Per entrambi i gruppi trattasi di un momento difficile, ma per EMI gli ultimi mesi sono stati all’insegna di risultati particolarmente deludenti tanto da portare il titolo ad un calo fino al 20%. Appena si è manifestata la possibilità di una fusione (senza ancora, comunque, una specifica offerta economica sul piatto), invece, le azioni hanno immediatamente recuperato poco più del 7% ed ora il management sarà giocoforza costretto a tenere in ferma considerazione una ipotesi tanto apprezzata dagli investitori. I motivi del declino sono di difficile lettura, ma argomentabili soprattutto in una duplice concausa: da una parte una crescente pirateria, dall’altra una forte pressione esercitata dalla musica digitale con tanto di effetti collaterali dalle pesanti ricadute.
Inevitabilmente l’incontro tra le parti impone una rilettura degli ultimi eventi legati alle opinioni espresse in tema di Digital Right Management. EMI, infatti, sulla scia dei deludenti risultati ottenuti sul mercato, ha iniziato a spingere per l’ipotesi estrema del DRM-free, ipotesi già cavalcata da Yahoo, già ipotizzata da Steve Jobs e, soprattutto, pesantemente osteggiata dalle altre case discografiche (Warner Music compresa: «completamente senza logica nè merito», così il CEO Edgar Bronfman a commento della lettera aperta di Jobs contro il DRM).
Alla luce dei fatti, l’operazione potrebbe avere significati reconditi che in precedenza sfuggivano all’analisi del contesto. EMI potrebbe aver messo in discussione un certo modello di business e Warner, ad esempio, potrebbe ora cercare la fusione proprio per annichilire queste pericolose ventate rivoluzionarie. Più concretamente la fusione porterebbe ad un taglio dei costi e ad economie di scala utili in tempo di vacche magre. Le ipotesi si fermano però all’ombra delle dichiarazioni ufficiali provenienti da EMI secondo cui nessuna concreta offerta sarebbe ancora stata portata avanti.
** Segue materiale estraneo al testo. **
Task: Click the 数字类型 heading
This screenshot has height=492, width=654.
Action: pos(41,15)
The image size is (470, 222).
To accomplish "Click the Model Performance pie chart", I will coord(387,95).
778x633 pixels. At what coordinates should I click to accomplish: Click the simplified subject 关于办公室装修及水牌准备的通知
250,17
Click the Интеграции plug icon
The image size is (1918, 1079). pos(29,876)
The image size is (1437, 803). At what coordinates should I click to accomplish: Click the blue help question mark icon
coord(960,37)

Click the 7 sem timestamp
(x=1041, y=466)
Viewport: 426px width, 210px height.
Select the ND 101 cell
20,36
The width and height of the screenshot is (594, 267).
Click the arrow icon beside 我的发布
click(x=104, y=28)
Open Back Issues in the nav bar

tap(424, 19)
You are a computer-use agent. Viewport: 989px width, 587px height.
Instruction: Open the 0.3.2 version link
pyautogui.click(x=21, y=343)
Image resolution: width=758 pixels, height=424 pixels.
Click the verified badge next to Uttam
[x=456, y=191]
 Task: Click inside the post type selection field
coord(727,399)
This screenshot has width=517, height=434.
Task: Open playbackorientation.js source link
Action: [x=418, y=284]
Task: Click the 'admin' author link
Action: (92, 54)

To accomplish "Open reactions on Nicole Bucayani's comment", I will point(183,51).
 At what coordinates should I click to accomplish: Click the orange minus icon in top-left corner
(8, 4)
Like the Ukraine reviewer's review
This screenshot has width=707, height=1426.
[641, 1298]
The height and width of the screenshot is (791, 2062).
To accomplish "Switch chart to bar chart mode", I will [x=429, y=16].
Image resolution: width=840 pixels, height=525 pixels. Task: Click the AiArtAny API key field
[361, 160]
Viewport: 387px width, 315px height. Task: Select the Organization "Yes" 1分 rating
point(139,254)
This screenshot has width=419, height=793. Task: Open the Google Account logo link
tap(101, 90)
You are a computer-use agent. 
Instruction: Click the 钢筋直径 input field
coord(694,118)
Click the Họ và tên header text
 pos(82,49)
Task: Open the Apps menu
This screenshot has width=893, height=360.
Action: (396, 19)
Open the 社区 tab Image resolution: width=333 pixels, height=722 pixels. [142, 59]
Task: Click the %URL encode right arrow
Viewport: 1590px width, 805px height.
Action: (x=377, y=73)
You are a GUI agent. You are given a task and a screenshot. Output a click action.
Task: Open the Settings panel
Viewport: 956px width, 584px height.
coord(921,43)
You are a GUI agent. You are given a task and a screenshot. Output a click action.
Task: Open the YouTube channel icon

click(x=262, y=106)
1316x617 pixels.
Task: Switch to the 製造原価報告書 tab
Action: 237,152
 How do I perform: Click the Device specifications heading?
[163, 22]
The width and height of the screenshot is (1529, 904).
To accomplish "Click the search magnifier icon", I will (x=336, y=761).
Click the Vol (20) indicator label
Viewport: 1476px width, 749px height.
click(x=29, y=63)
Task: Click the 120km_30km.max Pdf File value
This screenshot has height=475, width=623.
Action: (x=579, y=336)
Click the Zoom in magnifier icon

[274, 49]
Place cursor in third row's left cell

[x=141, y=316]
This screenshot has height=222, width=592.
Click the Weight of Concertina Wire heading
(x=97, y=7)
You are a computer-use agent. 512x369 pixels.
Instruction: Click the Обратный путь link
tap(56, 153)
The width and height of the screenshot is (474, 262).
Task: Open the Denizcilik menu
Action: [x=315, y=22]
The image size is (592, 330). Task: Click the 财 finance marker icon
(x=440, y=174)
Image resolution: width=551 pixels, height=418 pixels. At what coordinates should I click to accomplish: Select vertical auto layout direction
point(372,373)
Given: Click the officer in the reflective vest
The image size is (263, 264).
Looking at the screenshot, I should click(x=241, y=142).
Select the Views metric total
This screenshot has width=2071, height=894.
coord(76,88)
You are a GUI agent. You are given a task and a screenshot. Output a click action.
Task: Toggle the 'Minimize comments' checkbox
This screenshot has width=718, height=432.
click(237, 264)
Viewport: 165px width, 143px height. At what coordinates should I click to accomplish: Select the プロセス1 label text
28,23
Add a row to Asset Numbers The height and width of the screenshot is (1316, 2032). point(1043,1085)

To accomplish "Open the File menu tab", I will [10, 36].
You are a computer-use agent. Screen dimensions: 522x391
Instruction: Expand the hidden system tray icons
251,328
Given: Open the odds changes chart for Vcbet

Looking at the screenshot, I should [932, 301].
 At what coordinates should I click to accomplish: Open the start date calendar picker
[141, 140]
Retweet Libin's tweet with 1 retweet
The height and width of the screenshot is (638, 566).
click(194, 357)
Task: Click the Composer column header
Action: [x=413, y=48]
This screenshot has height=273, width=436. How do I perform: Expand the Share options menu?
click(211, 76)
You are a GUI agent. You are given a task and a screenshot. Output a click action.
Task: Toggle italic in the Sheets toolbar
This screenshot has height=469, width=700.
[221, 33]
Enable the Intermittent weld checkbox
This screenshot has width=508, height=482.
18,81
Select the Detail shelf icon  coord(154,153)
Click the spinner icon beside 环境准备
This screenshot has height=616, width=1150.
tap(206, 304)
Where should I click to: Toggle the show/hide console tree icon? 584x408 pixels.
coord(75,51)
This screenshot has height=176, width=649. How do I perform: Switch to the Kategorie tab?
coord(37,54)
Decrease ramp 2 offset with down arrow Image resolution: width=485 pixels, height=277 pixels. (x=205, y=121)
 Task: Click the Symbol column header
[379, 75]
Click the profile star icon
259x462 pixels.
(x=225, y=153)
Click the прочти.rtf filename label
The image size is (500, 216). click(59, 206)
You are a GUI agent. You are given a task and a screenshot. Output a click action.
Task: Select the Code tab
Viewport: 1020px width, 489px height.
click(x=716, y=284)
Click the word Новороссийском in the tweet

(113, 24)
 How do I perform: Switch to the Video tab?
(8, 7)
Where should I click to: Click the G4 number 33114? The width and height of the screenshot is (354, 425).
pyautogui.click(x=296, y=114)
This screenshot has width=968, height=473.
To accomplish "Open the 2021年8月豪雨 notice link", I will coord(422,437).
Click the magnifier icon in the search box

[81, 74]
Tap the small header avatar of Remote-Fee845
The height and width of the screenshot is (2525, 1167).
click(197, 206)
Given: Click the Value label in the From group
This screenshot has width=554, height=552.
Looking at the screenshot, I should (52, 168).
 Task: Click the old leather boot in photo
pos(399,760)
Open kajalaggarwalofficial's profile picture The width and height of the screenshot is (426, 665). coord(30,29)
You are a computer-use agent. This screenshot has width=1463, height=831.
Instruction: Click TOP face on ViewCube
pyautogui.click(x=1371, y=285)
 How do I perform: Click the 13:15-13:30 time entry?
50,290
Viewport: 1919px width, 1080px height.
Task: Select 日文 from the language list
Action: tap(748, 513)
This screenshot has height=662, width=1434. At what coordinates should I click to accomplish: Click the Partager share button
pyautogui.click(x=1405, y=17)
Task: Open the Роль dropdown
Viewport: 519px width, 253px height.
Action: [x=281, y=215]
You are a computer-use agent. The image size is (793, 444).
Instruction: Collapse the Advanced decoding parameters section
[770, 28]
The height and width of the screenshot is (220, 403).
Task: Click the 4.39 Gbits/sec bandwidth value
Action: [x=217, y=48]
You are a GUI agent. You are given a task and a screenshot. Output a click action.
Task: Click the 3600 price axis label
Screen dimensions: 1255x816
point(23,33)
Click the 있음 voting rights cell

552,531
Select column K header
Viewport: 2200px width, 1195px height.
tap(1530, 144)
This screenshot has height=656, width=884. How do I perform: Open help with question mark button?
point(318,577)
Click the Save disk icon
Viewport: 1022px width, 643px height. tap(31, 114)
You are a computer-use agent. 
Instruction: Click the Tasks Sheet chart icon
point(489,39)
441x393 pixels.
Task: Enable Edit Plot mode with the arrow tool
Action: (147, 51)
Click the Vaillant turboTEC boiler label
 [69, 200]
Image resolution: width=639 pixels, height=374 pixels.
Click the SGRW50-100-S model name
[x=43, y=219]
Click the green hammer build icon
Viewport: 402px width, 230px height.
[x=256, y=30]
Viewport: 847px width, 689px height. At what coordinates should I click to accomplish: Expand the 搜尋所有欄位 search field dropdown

Non solo. Come sottolinea Reuters: «un’eventuale offerta potrebbe comunque scontrarsi con gli stessi problemi regolatori emersi nei precedenti tentativi. Un anno fa lo stallo sulla proposta reciproca da 4,6 miliardi di dollari venne risolto in giugno quando una corte europea annullò l’approvazione del merger tra Sony e Bmg». Il caso Sony dovrebbe trovare soluzione definitiva nei prossimi giorni, probabilmente aprendo così la strada alle trattative del polo opposto.